— Explorer le document —
1. Recopiez le texte sur la rétention en commençant par « Il résulte des » et en allant jusqu'à « lourds et quotidiens. », et remplacez « opération » par « intervention chirurgicale ».
2. Rédigez la suite du texte sur la rétention, en reprenant après sa dernière phrase.

— Texte extrait —
□ □ □ □ □

Sur le moyen tiré de la disproportionnalité de son état de santé avec la mesure de rétention
M. [R] indique avoir subi plusieurs interventions chirurgicales dont la pose d’une prothèse de hanche en juin 2021 ; il faisait valoir un certificat en date du 13 avril 2023 concluant à une contre-indication de son état de santé avec la mesure de rétention.
Par ordonnance de la présente cour en date du 5 juin dernier, la demande de M. [R] fondée sur le défaut d’accès aux soins a été rejetée.
Il résulte des pièces du dossier et des éléments d’audience qu’il a pu bénéficier d’un scanner le 7 juin dernier et qu’il est en attente d’une opération. Le Dr [W] atteste de cet élément par certificat en date du 16 juin 2023, rappelant que des soins quotidiens sont nécessaires. S’il n’est pas contesté que ces soins sont contraignants, il apparaît que M. [R] en bénéficie dans l’attente de son opération. Par ailleurs, si le médecin préconise que l’opération et ses suites soient effectuées en France et que l’exécution de la mesure d’éloignement serait préjudiciable à M. [R], cet élément peut justifier une saisine de l’OFII et ne relève pas de l’appréciation du juge judiciaire. Enfin, aucun élément contre-indiquant la mesure de rétention avec l’état de santé de l’étranger n’est produit quand bien même les soins utiles sont lourds et quotidiens.
Au vu de ces éléments, M. [R] bénéficiant des soins utiles et la mesure de rétention n’étant pas disproportionnée par rapport à son état de santé au vu des éléments produits, il convient de rejeter le moyen soulevé.

□ □ □ □ □

— Lignes répertoriées —
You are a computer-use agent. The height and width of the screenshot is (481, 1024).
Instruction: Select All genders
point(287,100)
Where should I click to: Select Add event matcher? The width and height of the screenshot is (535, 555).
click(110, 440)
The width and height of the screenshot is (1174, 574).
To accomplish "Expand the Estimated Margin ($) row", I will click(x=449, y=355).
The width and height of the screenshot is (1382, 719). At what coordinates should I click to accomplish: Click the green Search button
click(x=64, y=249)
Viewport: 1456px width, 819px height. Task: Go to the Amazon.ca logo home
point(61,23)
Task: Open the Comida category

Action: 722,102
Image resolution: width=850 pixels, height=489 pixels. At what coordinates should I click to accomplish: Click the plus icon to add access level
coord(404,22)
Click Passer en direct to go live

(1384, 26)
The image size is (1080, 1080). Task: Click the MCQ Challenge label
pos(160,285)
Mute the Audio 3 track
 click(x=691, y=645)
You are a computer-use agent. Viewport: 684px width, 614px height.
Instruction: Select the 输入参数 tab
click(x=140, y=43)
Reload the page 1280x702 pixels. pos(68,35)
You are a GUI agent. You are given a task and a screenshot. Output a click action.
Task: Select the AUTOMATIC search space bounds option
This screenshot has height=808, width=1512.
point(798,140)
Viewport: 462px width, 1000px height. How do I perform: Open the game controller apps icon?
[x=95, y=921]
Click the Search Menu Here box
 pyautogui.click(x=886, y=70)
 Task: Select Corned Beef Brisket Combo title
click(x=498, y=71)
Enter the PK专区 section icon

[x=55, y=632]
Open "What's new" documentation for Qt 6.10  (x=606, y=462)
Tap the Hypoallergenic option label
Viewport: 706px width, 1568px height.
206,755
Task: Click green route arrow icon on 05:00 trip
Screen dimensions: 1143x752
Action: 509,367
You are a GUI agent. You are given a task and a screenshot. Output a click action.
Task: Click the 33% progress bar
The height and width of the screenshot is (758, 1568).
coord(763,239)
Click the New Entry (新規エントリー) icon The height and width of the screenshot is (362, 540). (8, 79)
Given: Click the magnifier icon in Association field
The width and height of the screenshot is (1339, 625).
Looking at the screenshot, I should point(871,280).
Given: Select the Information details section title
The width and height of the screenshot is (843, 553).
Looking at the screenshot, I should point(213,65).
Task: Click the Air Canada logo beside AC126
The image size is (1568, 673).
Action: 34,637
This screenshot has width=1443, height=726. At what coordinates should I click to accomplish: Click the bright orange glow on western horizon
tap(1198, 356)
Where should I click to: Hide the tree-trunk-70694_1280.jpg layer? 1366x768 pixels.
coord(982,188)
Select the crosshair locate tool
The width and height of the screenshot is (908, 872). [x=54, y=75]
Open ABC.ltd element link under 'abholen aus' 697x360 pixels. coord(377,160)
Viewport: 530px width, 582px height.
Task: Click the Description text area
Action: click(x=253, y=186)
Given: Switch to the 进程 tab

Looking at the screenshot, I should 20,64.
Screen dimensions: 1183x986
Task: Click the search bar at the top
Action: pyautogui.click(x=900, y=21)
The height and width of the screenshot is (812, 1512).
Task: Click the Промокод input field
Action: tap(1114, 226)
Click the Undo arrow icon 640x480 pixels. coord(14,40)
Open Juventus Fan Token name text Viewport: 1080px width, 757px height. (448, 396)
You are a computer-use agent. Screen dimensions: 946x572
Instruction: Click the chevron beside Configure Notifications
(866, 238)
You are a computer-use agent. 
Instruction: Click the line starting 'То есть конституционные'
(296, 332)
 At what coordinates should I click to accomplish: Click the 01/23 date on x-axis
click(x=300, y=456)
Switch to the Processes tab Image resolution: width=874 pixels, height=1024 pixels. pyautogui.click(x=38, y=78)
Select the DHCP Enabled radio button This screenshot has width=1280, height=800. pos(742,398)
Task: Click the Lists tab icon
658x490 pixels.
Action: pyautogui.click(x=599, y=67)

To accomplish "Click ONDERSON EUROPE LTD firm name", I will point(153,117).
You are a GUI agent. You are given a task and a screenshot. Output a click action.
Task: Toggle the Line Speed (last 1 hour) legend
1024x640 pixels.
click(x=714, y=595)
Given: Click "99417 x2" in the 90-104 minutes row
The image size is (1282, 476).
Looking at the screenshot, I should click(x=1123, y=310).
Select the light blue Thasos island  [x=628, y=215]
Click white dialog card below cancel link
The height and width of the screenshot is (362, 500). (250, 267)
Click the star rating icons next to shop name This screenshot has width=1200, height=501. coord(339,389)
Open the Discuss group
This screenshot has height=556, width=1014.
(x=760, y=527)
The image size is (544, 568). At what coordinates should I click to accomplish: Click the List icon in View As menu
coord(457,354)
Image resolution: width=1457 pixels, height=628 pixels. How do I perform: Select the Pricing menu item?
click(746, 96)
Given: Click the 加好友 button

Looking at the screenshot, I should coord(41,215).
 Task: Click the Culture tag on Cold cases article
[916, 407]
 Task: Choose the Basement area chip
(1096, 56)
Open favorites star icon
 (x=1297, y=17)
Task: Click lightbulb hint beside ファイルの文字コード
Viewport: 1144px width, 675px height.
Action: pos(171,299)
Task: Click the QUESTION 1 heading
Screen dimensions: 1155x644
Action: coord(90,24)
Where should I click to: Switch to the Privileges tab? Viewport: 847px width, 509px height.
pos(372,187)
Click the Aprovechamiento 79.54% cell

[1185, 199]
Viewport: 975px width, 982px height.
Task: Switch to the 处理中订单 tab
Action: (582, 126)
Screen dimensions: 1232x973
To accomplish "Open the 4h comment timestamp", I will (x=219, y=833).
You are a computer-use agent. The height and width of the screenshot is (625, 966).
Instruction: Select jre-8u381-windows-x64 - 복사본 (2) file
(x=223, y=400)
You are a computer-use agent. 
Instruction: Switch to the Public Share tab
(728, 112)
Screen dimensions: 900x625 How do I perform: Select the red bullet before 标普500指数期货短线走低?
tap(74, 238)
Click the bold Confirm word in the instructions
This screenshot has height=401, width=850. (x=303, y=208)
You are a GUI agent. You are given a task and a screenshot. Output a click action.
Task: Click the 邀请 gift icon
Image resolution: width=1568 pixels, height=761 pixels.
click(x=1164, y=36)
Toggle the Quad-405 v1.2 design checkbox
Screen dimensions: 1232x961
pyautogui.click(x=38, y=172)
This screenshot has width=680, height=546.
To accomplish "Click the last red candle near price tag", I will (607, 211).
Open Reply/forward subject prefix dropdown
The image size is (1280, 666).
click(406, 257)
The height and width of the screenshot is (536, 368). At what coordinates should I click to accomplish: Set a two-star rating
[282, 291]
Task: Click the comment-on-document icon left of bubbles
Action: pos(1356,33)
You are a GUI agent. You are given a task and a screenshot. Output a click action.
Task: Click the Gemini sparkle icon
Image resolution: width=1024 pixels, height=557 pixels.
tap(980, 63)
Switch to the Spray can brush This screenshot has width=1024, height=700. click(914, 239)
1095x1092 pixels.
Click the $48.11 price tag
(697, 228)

□ □ □ □ □

— Réponses —
1.
Il résulte des pièces du dossier et des éléments d’audience qu’il a pu bénéficier d’un scanner le 7 juin dernier et qu’il est en attente d’une intervention chirurgicale. Le Dr [W] atteste de cet élément par certificat en date du 16 juin 2023, rappelant que des soins quotidiens sont nécessaires. S’il n’est pas contesté que ces soins sont contraignants, il apparaît que M. [R] en bénéficie dans l’attente de son intervention chirurgicale. Par ailleurs, si le médecin préconise que l’intervention chirurgicale et ses suites soient effectuées en France et que l’exécution de la mesure d’éloignement serait préjudiciable à M. [R], cet élément peut justifier une saisine de l’OFII et ne relève pas de l’appréciation du juge judiciaire. Enfin, aucun élément contre-indiquant la mesure de rétention avec l’état de santé de l’étranger n’est produit quand bien même les soins utiles sont lourds et quotidiens.

2.
Sur le moyen tiré de la naissance de jumeaux prématurés
En application des dispositions de l’article L 742-8 du Code de l’Entrée et du Séjour des Etrangers et du Droit d’Asile, l’étranger peut demander, hors des audiences de prolongation de la rétention, qu’il soit mis fin à sa rétention en saisissant le juge des libertés et de la détention.
L’article L743-18 prévoit que ‘Le juge des libertés et de la détention, saisi par l’étranger aux fins de mise en liberté hors des audiences de prolongation de la rétention en application de l’article L. 742-8, peut rejeter la requête sans avoir préalablement convoqué les parties s’il apparaît qu’aucune circonstance nouvelle de fait ou de droit n’est intervenue depuis le placement en rétention ou sa prolongation, ou que les éléments fournis à l’appui de la demande ne permettent manifestement pas de justifier qu’il soit mis fin à la rétention.’
Il est constant que l’étranger en rétention peut demander qu’il soit mis fin à la rétention dès lors que des circonstances nouvelles de droit ou de fait le justifient, une circonstance nouvelle ne pouvant résulter de faits antérieurs à la décision prolongeant la rétention.
En l’espèce, il résulte des pièces du dossier que les jumeaux dont M. [R] serait le père mais qu’il n’a pas encore reconnus, sont nés le 27 avril 2023.
Dès lors, la situation de M. [R] ayant déjà été examinée par décision en date du 5 mai 2023 et du 5 juin 2023, il convient de confirmer le premier juge en ce qu’il a retenu l’absence d’éléments nouveaux et de rejeter ce moyen, la poursuite de l’hospitalisation des enfants ne pouvant être considérée comme un élément nouveau.
Au vu de l’ensemble de ces éléments, il convient de confirmer les décisions déférées.
PAR CES MOTIFS
Statuant publiquement par décision contradictoire en dernier ressort, après débats en audience publique,
Prononçons la jonction des dossiers enregistrés sous les RG 23/00873 et 23/00876.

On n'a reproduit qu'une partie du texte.